Diante da atitude dos conhecedores da Lei, Lucas nos traz a atitude de outro homem, proveniente da Samaria: ele se aproxima, vê e sente compaixão. Em seguida, descreve de maneira simples e muito clara sua atitude: ele se aproxima, derrama óleo e vinho em suas feridas, as enfaixa, o coloca em seu animal e o leva a uma pensão, onde cuida dele. São várias atitudes movidas pelo sentimento de compaixão pelo qual o samaritano se deixou interpelar. Ele não colocou barreiras nem justificativas, mas agiu diante da situação que tinha diante de si. Diante da realidade que se apresenta no caminho, o samaritano age com compaixão, e o evangelho nos oferece vários verbos que descrevem progressivamente sua atitude. Não sabemos seu nome, nem sua profissão, é um homem que soube ver quem estava caído quase morto e sentiu compaixão por ele.
E Jesus perguntou: "Na tua opinião, qual dos três foi o próximo do homem que caiu nas mãos dos assaltantes?"
Depois de contar essa parábola, Jesus pergunta diretamente ao mestre da lei quem foi o próximo desse homem que havia sido assaltado e espancado. Não há discussão ou discurso sobre a parábola que acabou de contar, nem sobre o motivo da atitude do sacerdote ou do levita, mas Jesus retoma o diálogo e pergunta ao mestre da lei: quem foi o próximo desse homem?
“Aquele que usou de misericórdia para com ele”.

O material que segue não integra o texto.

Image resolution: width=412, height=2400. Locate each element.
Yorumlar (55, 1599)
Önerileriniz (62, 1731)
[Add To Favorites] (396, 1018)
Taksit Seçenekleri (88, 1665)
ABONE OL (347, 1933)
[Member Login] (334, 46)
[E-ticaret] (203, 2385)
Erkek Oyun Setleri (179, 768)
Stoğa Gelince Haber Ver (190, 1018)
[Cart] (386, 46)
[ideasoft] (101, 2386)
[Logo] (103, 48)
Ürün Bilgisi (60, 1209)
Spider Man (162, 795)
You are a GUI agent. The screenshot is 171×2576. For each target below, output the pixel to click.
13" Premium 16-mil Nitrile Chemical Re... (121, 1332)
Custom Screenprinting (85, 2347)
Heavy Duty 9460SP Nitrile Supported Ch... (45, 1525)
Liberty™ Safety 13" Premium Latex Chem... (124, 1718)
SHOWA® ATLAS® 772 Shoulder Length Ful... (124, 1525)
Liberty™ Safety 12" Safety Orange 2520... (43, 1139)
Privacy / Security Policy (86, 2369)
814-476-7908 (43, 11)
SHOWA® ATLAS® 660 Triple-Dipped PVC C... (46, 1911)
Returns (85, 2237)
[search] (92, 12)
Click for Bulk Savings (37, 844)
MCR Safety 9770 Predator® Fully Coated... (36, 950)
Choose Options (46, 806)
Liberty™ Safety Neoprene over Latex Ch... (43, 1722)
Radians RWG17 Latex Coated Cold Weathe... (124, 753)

A resposta do mestre da lei traz uma atitude que é usou de misericórdia. Ele não pergunta mais sobre o próximo que, segundo sua lei, já estava “determinado”, mas reconhece que o mais importante é comportar-se como próximo, usar de misericórdia para com ele. “A parábola parte do tema do próximo porque Jesus foi questionado sobre esse tema e responde que o próximo não é aquele que está ao seu lado; o próximo é você. Proximidade não é ‘estar perto’, compaixão nesse sentido é o movimento, a dinâmica com a qual, superando qualquer obstáculo – e vemos o obstáculo que o samaritano deve superar – você se aproxima o máximo possível até entrar no corpo do outro. O termo grego para “misericórdia” (éleos) significa precisamente a ruptura das próprias entranhas. As entranhas se rompem, se torcem diante da visão do outro no chão, massacrado” (A compaixão paradoxal do Evangelho: o exemplo do Bom Samaritano e de Maria).
Nos deixamos interpelar também pelas palavras do Papa Prevost: “A prática do culto não leva automaticamente a ter compaixão”, e continua “na verdade, antes de ser uma questão religiosa, a compaixão é uma questão de humanidade! Antes de sermos crentes, somos chamados a ser humanos”.